Transcript
This transcript was autogenerated. To make changes, submit a PR.
Hi everyone, welcome. Come to the session on unleashing the power of chaos
engineering in CD pipelines.
I'm Sarthak and with me is Saranya. We both
are senior software developers at harness and also maintainer of
Litmus Chaos which is an open source tool that allows
you to practice chaos engineering. We have attached our LinkedIn
and Twitter profiles just in case you want to reach out to us after
this session. So agenda I'll be
talking about Kios in CD pipelines. I know it is something
that not many organizations practice and is new for many SREs
and DevOps engineers. There are organizations who
don't even practice Kios engineering as standalone task
and they're surely missing out on a lot because of this.

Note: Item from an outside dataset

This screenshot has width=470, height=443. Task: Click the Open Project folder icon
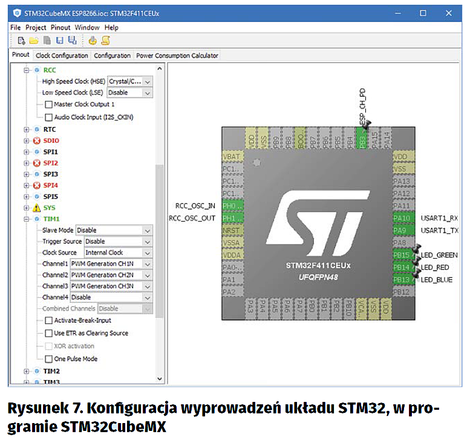(x=34, y=41)
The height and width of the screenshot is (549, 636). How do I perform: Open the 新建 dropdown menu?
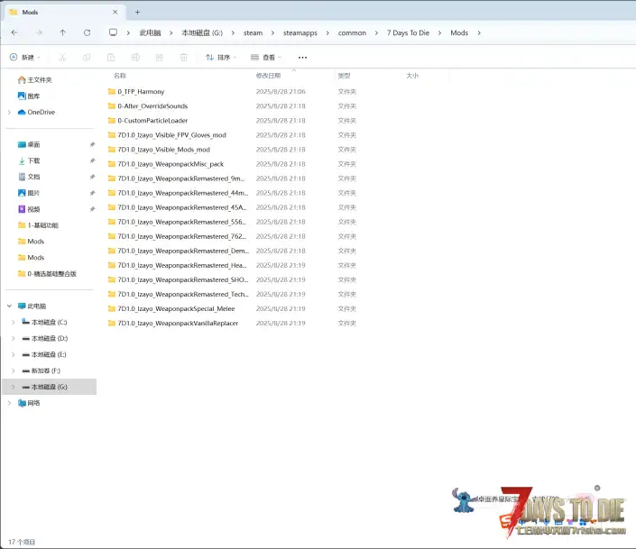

I'll also share some interesting stats that I've copied from
Google which may get you thinking, followed by
which I'll tell you why Kios is important and how
it can help you make a better product. And at
the end Sarania will show a demo on what are the strategies
that we follow and how we do it at harness to make our product
resilient. I hope the agenda is interesting enough
to keep you with us till the end. All right,
let's get started. So I know
this is the honest reaction of DevOps engineers and SREs
who are peacefully running their CD pipelines. I know
you guys have done a great job building a deployment pipeline for
your application, but trust me, adding a chaos step is
worth it and I bet you guys will be convinced by the end of
this talk. So chaos in CD pipelines in simple terms,
means adding disciplined chaos in your pipeline and check
how the system reacts to these disruptions. So the goal
is to ensure that the CD pipelines remains stable,
reliable and capable of delivering software smoothly even
if unexpected challenges arises.
Let's see some interesting stats here. So downtimes
are expensive the Gartner it key metrics data
report states that average cost of downtime is around
five point six k dollars per minute, which is
a lot. Not only the cost, but customer impact as
well. So poor system reliability and unexpected failures
can lead to a decline in customer satisfaction and loyalty.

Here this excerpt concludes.